TRECHO:
Contudo, o Congresso Nacional, utilizando da prerrogativa prevista no § 4º do art. 66 da Constituição Federal, rejeitou o veto presidencial.

Como muito bem apontado pelo suscitante, não se tem notícia de que tenha havido apresentação dos dados relativos à estimativa de impacto orçamentário e financeiro quando da tramitação da proposta legislativa prevendo a renúncia da receita sob análise.

A exigência da mencionada estimativa tem sede constitucional, incluída pela EMC n. 95/16 no ADCT:

Art. 113. A proposição legislativa que crie ou altere despesa obrigatória ou renúncia de receita deverá ser acompanhada da estimativa do seu impacto orçamentário e financeiro.

Além disso, a legislação infraconstitucional igualmente exige a devida comprovação do impacto orçamentário e financeiro à concessão de benefício que gere a diminuição de receita da União (art. 14 da Lei de Responsabilidade Fiscal e arts. 114 e 116 da Lei n. 13.707/18).

 

Assim, no ponto, o dispositivo legal em questão possui vício de inconstitucionalidade na origem.

O constituinte de 1988 foi contundente ao demonstrar a intenção de dedicar papel central aos partidos políticos no Estado Democrático de Direito, elegendo como fundamento da República Federativa do Brasil o pluralismo político.

As funções das agremiações partidárias, na dicção de Mario Justo López (Partidos Políticos: teoría general y régimen legal, p. 40-41), são: a) dar coerência à vontade popular; b) realizar a educação cívica dos cidadãos; c) servir de elo entre o governo e a opinião pública; d) selecionar aqueles que devem dirigir os destinos do Estado; e e) projetar a política de governo e controlar a sua execução.

Como eixo fundante da democracia representativa, os partidos devem respeitar a soberania popular, o regime democrático, o pluripartidarismo, os direitos fundamentais da pessoa humana e são obrigados a prestar contas à Justiça Eleitoral.

O instituto da prestação de contas tem como escopo emprestar transparência à atividade partidária, identificar a origem e a destinação dos recursos utilizados nas disputas eleitorais, tudo com o propósito de evitar o aporte de dividendos ilícitos no processo eleitoral e evitar o abuso do poder econômico.

Nessa medida, quando esses mesmos organismos que deveriam ser os protagonistas da democracia representativa, em uma verdadeira queda de braço com o Poder Executivo, instituem anistia de todas as verbas consideradas oriundas de fontes vedadas, forçoso reconhecer ofensa direta ao princípio da prestação de contas. Não só isso, sendo o benefício em causa própria e sem qualquer finalidade pública, para dizer o mínimo, há inequívoca violação ao princípio da moralidade administrativa (art. 37, caput, da CF).

DADOS DE ORIGEM:
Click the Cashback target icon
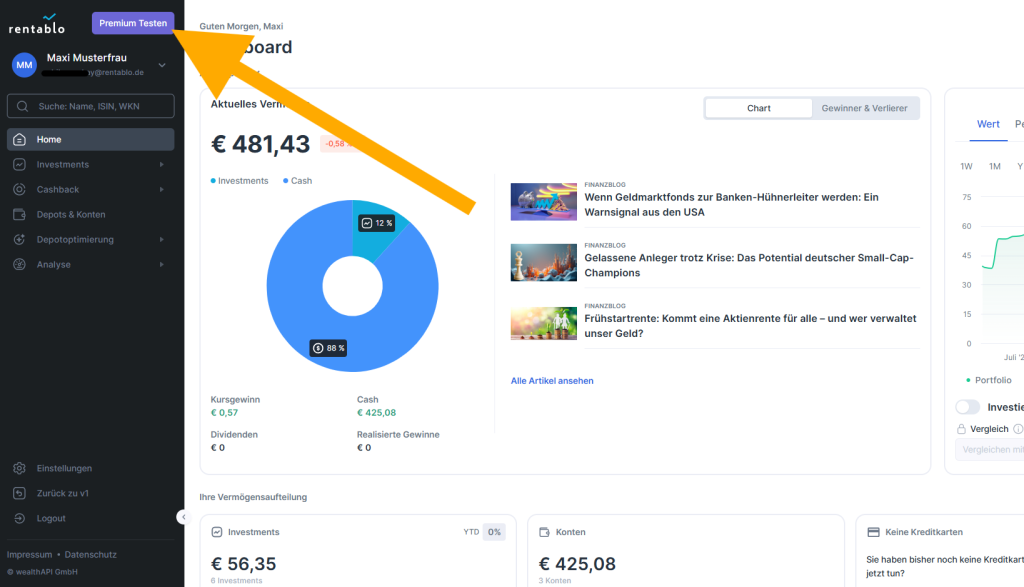 click(18, 189)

DETALHES DA TAREFA: Por favor, escreva a continuação do trecho sobre a anistia de verbas partidárias oriundas de fontes vedadas, partindo do ponto em que ele termina.

RESPOSTA À TAREFA:
A anistia igualmente coloca em situação não isonômica e em posição desfavorável aquelas agremiações partidárias que adimpliram suas obrigações com o recolhimento de importâncias glosadas pela Justiça Eleitoral quando do exame e fiscalização de suas contas.

Significa dizer, nas palavras do eminente Procurador Regional Eleitoral, depois do jogo jogado, mudam as regras e, de forma benevolente e casuísta, concede-se anistia aos que se encontram em mora.

Para além disso, subverte a natureza jurídica do instituto da Anistia, realizando uma aplicação retroativa da Lei n. 13.488/17, que autorizou as doações daqueles que exercem cargo ou função demissível ad nutum, desde que filiados.

 

Com efeito, a jurisprudência desta Corte firmou-se no sentido de não ser possível a aplicação retroativa das disposições da Lei n. 13.488/17:

RECURSO. PRESTAÇÃO DE CONTAS ANUAL. PARTIDO POLÍTICO. EXERCÍCIO DE 2015. PRELIMINAR. MANUTENÇÃO DOS DIRIGENTES PARTIDÁRIOS NO POLO PASSIVO. ILEGITIMIDADE NÃO CONFIGURADA. MÉRITO. RECEBIMENTO DE DOAÇÕES DE FONTES VEDADAS. ALTERAÇÃO LEGISLATIVA. PERMITIDA A CONTRIBUIÇÃO DE FILIADOS. INAPLICABILIDADE AO CASO CONCRETO. APLICAÇÃO DA LEGISLAÇÃO VIGENTE À ÉPOCA DOS FATOS. PRINCÍPIO DA SEGURANÇA JURÍDICA. MANUTENÇÃO DO JUÍZO DE IRREGULARIDADE DA DOAÇÃO. REDUÇÃO DO PRAZO DE SUSPENSÃO DO RECEBIMENTO DAS QUOTAS DO FUNDO PARTIDÁRIO. PARCIAL PROVIMENTO.

(...)

3. A Lei n. 13.488/17, publicada em 06.10.17, alterou a redação do art. 31 da Lei n. 9.096/95 - Lei dos Partidos Políticos -, excluindo a vedação de doação de pessoa física que exerça função ou cargo público demissível ad nutum, desde que filiada ao partido beneficiário.

4. Inaplicabilidade ao caso concreto. Incidência da legislação vigente à época dos fatos. Prevalência do princípio da segurança jurídica e da paridade de armas no processo eleitoral, em detrimento da aplicação pontual da retroatividade in bonam partem. Manutenção do juízo de irregularidade das contribuições advindas de cargos demissíveis ad nutum, ainda que os contribuintes sejam filiados à agremiação.

(...)

6. Provimento parcial.

(TRE-RS; Recurso Eleitoral n. 14-97, Relator: Dr. Luciano André Losekann, julgado em 04.12.17, por unanimidade.) (Grifei.)

 

Ressalto que esse entendimento é adotado pelo Tribunal Superior Eleitoral: a legislação que regula a prestação de contas é aquela que vigorava durante o exercício contábil, por força do princípio da anualidade eleitoral, da isonomia, do tempus regit actum, e das regras que disciplinam o conflito de leis no tempo (ED-ED-PC n. 96183/DF, Rel. Min. Gilmar Mendes, DJE de 18.3.2016).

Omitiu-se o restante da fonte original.